> **Directive**:
Can you give the material again in full, swapping every "GUI agent" for "screen assistant" and leaving everything else unchanged?

> **Dataset content**:
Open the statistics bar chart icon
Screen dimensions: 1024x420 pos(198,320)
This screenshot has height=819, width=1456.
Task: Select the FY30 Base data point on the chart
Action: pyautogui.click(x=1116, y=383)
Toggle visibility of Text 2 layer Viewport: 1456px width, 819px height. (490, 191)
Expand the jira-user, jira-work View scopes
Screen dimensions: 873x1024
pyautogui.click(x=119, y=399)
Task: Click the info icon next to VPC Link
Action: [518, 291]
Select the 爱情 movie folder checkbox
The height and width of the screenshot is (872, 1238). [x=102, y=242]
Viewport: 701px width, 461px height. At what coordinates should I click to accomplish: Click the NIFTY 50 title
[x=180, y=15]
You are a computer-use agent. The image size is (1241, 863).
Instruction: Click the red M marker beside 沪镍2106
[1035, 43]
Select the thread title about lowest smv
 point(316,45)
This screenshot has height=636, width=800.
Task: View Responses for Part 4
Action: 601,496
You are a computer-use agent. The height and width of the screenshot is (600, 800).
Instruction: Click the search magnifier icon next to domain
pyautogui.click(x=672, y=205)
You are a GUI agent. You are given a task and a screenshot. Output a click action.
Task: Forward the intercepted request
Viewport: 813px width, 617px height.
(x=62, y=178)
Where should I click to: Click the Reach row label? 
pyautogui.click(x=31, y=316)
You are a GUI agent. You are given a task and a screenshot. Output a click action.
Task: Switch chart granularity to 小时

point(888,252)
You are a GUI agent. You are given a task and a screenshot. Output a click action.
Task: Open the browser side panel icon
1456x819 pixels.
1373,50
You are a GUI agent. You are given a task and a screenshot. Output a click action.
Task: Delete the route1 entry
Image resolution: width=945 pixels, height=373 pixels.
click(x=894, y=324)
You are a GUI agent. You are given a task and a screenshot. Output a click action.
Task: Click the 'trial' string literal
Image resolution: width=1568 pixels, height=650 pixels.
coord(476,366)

> **Exercise solution**:
Open the statistics bar chart icon
Screen dimensions: 1024x420 pos(198,320)
This screenshot has height=819, width=1456.
Task: Select the FY30 Base data point on the chart
Action: pyautogui.click(x=1116, y=383)
Toggle visibility of Text 2 layer Viewport: 1456px width, 819px height. (490, 191)
Expand the jira-user, jira-work View scopes
Screen dimensions: 873x1024
pyautogui.click(x=119, y=399)
Task: Click the info icon next to VPC Link
Action: [518, 291]
Select the 爱情 movie folder checkbox
The height and width of the screenshot is (872, 1238). [x=102, y=242]
Viewport: 701px width, 461px height. At what coordinates should I click to accomplish: Click the NIFTY 50 title
[x=180, y=15]
You are a computer-use agent. The image size is (1241, 863).
Instruction: Click the red M marker beside 沪镍2106
[1035, 43]
Select the thread title about lowest smv
 point(316,45)
This screenshot has height=636, width=800.
Task: View Responses for Part 4
Action: 601,496
You are a computer-use agent. The height and width of the screenshot is (600, 800).
Instruction: Click the search magnifier icon next to domain
pyautogui.click(x=672, y=205)
You are a screen assistant. You are given a task and a screenshot. Output a click action.
Task: Forward the intercepted request
Viewport: 813px width, 617px height.
(x=62, y=178)
Where should I click to: Click the Reach row label? 
pyautogui.click(x=31, y=316)
You are a screen assistant. You are given a task and a screenshot. Output a click action.
Task: Switch chart granularity to 小时

point(888,252)
You are a screen assistant. You are given a task and a screenshot. Output a click action.
Task: Open the browser side panel icon
1456x819 pixels.
1373,50
You are a screen assistant. You are given a task and a screenshot. Output a click action.
Task: Delete the route1 entry
Image resolution: width=945 pixels, height=373 pixels.
click(x=894, y=324)
You are a screen assistant. You are given a task and a screenshot. Output a click action.
Task: Click the 'trial' string literal
Image resolution: width=1568 pixels, height=650 pixels.
coord(476,366)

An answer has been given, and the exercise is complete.